ENTRIES SHOWN
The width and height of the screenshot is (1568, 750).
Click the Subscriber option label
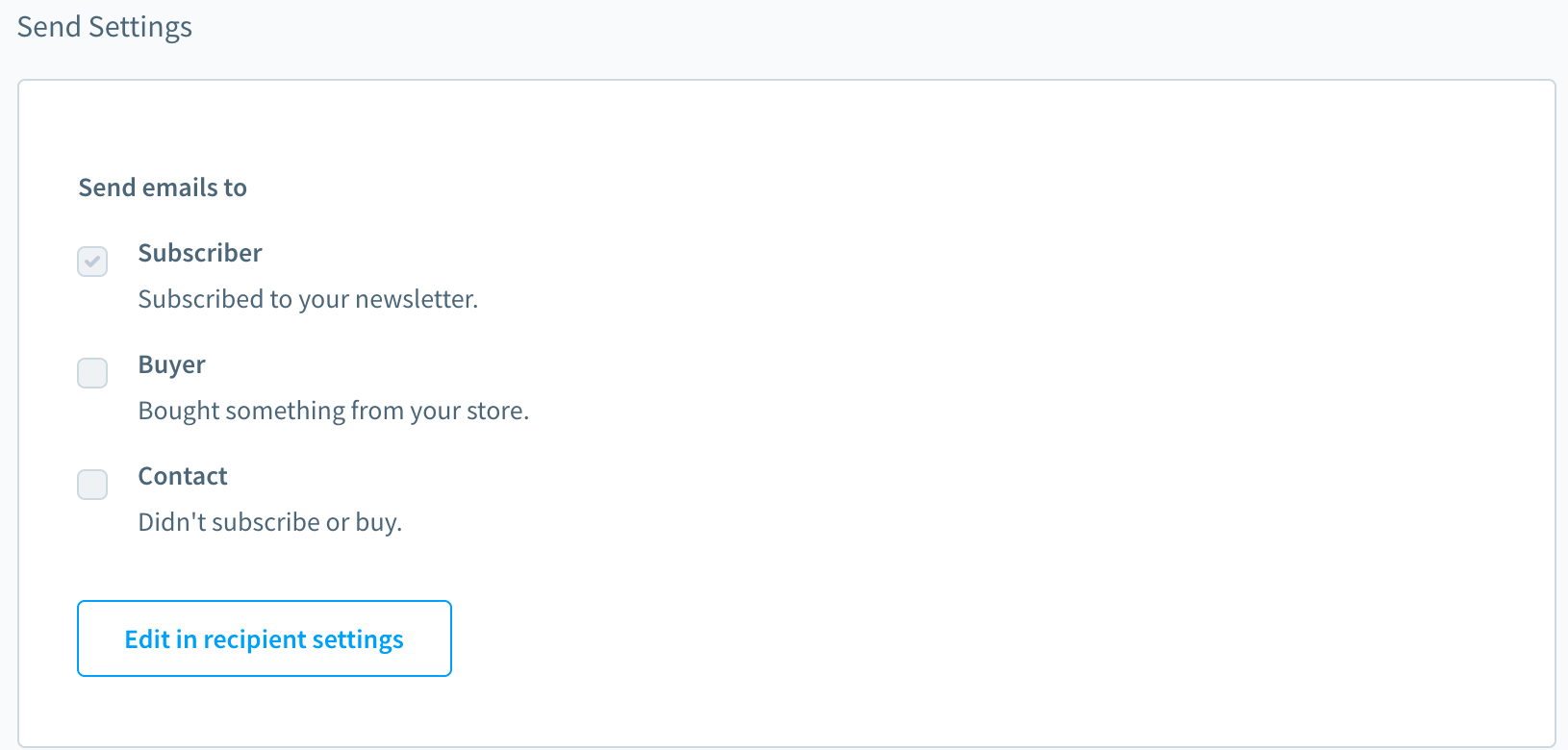coord(200,253)
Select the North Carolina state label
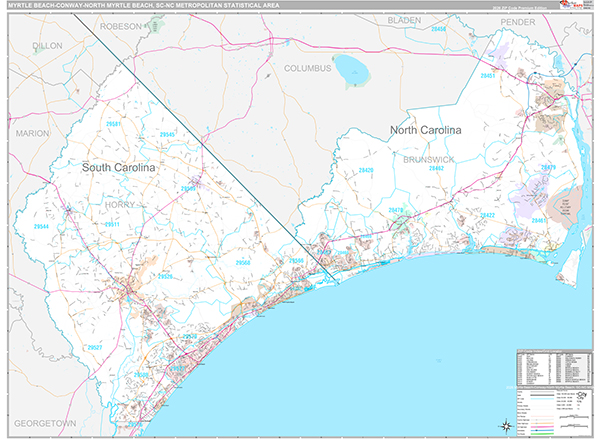 click(x=425, y=131)
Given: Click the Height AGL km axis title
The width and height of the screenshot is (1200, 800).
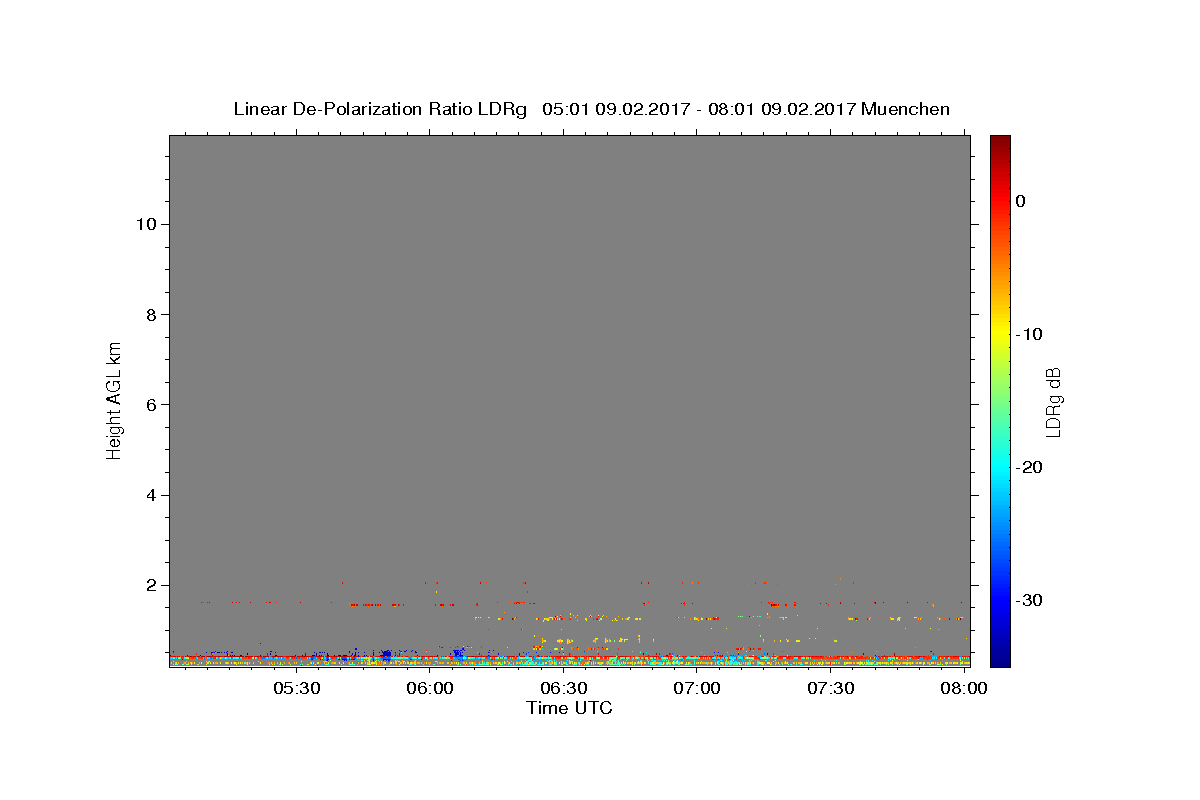Looking at the screenshot, I should tap(115, 398).
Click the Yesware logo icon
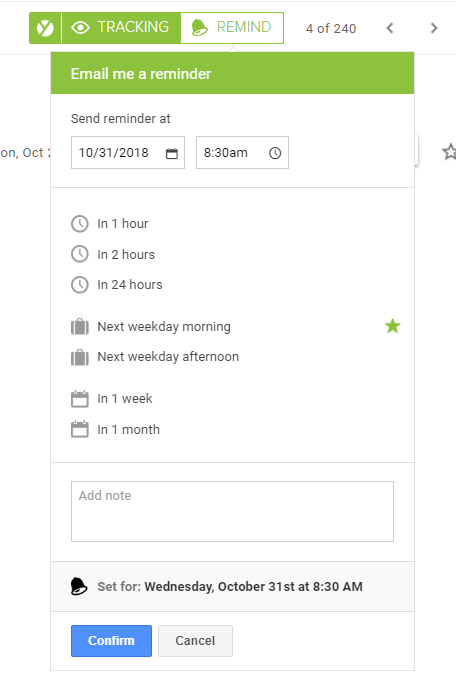 tap(45, 28)
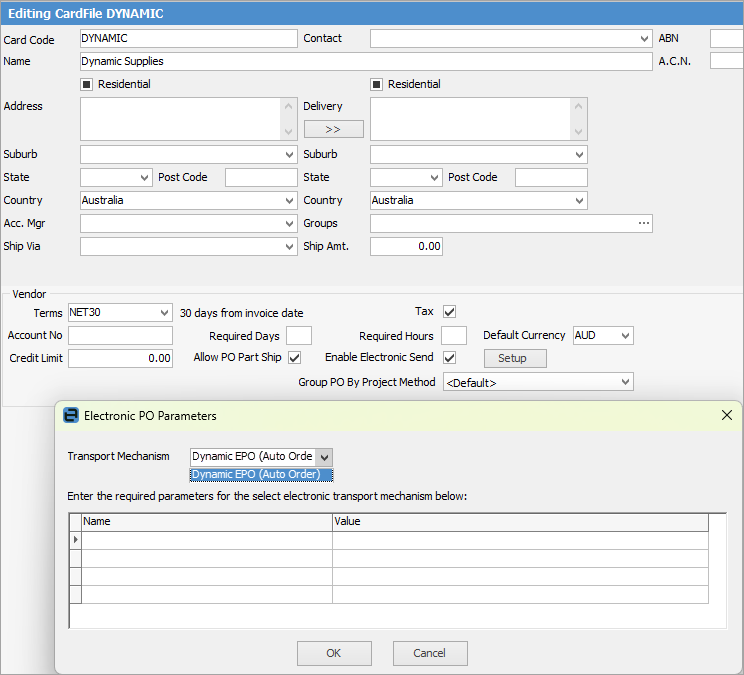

REQUIRED ACTION
Lines from the one containing "The width and height of the screenshot is (1200, 800)." through the final line of the entries above are to be retyped exactly, with every picture left out.

WRITTEN RESPONSE
The width and height of the screenshot is (1200, 800).
Looking at the screenshot, I should tap(115, 398).
Click the Yesware logo icon
 tap(45, 28)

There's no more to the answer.